Archive for the ‘Coding’ Category

Google Chrome dev 11.0.672.2 is Out

Friday, February 18th, 2011

V8 Javascript Engine

This morning I noticed that Google Chrome dev 11.0.672.2 was out and with it quite a few changes. While the major version number doesn't mean a great deal, in my experience, the additions of the new V8 engine as well as a few nice Mac specific features makes this nice to have. I'm sure there's more to it than just this, but this is enough.

The Lockless MP/SC Ring FIFO Revisited

Thursday, February 17th, 2011

bug.gif

Today has been an interesting day... it started off with one of my servers having a lot of trouble with my new RingFIFO. Because it was still very early in the day (before the open), I just swapped out the RingFIFO with my LinkedFIFO and everything ran fine today. Still... when I had some time later today, I wanted to dig back into the issues with my RingFIFO and see if I couldn't fix it up and put it back into play for tomorrow.

Turns out, all I needed was a break and a little out of the box thinking. What I had originally used as the 'ring' was a simple template array of values:

  /**
   * We have a very simple structure - an array of values of a fixed
   * size and a simple head and tail.
   */
  volatile T         mData[eCapacity];
  volatile size_t    mHead;
  volatile size_t    mTail;
  volatile size_t    mInsPt;

but the problem with this is that I had the concern about how to atomically move the tail and place a value in the spot while checking for queue crashing. It was just too hard. In my old code, the push() referenced the head and the tail, and the same for the pop(). This was clearly a recipe for disaster.

So I simplified. Significantly. The results are pretty nice.

First thing I realized is that the location is really orthogonal to the validity of the data in the queue. This means that I should really have something that 'tags' the data elements as 'valid' or 'invalid', and then use that to know when I can pop, or if I've overrun the queue.

If the head is pointing to the next good value, then all I need to do is check it's 'valid' flag. If it's valid, then I can pop it. Move the head up, snatck the old value and invalidate it, and we're done.

It's all easily done if we change our data elements to something like this:

  /**
   * In order to simplify the ring buffer access, I'm going to actually
   * have the ring a series of 'nodes', and for each, there will be a
   * value and a valid 'flag'. If the flag isn't true, then the value
   * in the node isn't valid.

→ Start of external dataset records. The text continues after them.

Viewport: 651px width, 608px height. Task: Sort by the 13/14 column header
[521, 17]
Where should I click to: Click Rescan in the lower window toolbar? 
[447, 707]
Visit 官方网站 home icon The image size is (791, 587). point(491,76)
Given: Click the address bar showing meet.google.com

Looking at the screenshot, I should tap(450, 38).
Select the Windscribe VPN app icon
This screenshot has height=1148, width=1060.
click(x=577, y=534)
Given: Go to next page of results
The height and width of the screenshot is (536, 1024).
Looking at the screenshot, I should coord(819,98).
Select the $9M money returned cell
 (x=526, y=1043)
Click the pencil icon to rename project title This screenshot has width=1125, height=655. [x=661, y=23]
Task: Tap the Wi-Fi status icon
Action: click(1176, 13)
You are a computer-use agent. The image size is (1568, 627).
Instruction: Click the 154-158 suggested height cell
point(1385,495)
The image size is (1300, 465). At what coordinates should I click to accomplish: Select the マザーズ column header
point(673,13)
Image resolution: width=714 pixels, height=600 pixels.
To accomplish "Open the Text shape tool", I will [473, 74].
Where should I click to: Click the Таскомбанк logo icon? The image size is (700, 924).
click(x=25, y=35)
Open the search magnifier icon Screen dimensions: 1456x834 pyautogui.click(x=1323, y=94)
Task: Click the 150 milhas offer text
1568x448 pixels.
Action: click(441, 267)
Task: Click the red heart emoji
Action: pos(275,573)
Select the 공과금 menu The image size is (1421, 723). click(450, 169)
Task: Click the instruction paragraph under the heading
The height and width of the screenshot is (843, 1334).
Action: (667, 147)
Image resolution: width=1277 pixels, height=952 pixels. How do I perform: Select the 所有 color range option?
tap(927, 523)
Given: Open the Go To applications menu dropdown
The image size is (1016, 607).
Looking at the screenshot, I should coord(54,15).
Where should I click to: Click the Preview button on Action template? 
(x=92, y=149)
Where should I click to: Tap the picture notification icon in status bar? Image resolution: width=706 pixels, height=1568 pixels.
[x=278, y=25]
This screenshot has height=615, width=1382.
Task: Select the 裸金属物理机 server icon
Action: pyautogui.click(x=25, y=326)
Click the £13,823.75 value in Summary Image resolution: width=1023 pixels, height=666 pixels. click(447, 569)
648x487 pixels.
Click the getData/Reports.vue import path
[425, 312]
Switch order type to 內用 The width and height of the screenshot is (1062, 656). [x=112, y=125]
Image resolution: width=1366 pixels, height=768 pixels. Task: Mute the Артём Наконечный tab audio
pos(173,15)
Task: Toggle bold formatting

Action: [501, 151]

We'll use this to decouple the push()
   * and pop() so that each only needs to know it's own location and
   * then interrogate the node for state.
   */
  struct Node {
    T      value;
    bool   valid;
 
    Node() : value(), valid(false) { }
    Node( const T & aValue ) : value(aValue), valid(true) { }
    ~Node() { }
  };
 
  /**
   * We have a very simple structure - an array of values of a fixed
   * size and a simple head and tail.
   */
  volatile Node      mData[eCapacity];
  volatile size_t    mHead;
  volatile size_t    mTail;

Now I can have a far more cleanly separated push() and pop(). This is going to make a significant difference, I hope. I can say this for sure - it's considerably faster in my tests - like about twice. Very nice.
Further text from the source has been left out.